Les Baux-de-Provence

Venise, la Sérénissime

et Klein aux Carrières de Lumières

Situées au pied de la cité des Baux-de-Provence, au coeur des Alpilles, dans un lieu chargé de mystère : le Val d’Enfer, les « Carrières de Lumières » ont été creusées au fil des années pour extraire le calcaire blanc utilisé pour de nombreuses constructions dans la région de Saint-Rémy. En 1935, la concurrence économique des matériaux modernes conduit à leur fermeture. Mais avec le génie visionnaire de Jean Cocteau, le lieu trouve une nouvelle utilisation en 1959 avec le tournage du film « Le Testament d’Orphée ».

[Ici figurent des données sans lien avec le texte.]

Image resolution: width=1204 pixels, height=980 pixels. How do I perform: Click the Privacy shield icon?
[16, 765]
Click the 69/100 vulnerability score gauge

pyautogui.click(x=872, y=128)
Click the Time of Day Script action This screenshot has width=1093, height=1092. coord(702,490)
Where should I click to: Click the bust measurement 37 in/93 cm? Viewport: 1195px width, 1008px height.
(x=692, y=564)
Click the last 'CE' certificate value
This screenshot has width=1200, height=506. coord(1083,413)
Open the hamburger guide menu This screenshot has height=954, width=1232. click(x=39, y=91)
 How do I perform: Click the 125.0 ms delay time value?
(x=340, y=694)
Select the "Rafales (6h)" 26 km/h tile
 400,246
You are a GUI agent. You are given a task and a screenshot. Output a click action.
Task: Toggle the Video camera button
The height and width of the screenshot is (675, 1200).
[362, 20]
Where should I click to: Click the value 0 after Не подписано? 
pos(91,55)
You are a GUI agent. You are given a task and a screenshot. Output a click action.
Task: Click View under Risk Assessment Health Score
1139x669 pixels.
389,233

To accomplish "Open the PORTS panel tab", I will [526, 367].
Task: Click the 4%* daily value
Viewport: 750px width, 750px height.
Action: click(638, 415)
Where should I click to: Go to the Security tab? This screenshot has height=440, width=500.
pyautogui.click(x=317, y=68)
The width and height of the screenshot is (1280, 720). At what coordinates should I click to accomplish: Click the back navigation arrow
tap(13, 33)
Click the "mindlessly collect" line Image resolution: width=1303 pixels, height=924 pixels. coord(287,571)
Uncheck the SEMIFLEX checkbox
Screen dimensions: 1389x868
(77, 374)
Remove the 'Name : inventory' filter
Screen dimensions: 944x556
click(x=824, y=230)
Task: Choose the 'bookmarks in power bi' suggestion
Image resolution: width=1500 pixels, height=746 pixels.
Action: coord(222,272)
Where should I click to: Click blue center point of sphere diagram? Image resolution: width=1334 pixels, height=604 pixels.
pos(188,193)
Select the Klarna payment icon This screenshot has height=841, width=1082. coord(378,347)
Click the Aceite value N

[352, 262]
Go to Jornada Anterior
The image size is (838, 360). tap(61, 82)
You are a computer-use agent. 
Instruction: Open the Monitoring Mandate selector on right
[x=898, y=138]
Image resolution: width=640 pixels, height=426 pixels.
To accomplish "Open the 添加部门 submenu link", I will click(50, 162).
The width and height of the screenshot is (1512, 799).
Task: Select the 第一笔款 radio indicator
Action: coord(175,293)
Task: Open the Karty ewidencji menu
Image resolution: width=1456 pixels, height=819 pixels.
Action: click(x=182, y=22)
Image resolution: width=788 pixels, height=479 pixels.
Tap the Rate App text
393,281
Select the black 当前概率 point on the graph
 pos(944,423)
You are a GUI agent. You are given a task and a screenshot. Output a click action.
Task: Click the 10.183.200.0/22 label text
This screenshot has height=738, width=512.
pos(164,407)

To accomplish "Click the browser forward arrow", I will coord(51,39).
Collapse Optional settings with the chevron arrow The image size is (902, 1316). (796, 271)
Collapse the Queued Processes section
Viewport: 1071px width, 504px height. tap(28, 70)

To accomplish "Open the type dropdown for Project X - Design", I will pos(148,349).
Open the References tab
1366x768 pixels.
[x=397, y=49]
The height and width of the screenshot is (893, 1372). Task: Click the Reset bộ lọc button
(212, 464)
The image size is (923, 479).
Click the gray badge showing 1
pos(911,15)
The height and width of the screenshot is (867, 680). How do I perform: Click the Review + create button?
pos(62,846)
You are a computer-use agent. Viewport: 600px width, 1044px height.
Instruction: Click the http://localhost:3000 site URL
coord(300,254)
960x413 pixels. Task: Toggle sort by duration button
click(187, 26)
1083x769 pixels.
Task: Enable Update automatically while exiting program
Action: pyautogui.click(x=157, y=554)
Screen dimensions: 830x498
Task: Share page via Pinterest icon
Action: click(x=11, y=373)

La transformation des Carrières se confirme en 1976 avec la création d’un projet destiné à mettre en valeur l’espace en utilisant les immenses murailles rocheuses comme supports pour sons et lumières. Pendant plus de 30 ans, les Carrières du Val d’Enfer ont accueilli ces spectacles audiovisuels qui s’inspiraient des recherches de Joseph Svoboda, l’un des grands scénographes de la seconde moitié du 20ème siècle.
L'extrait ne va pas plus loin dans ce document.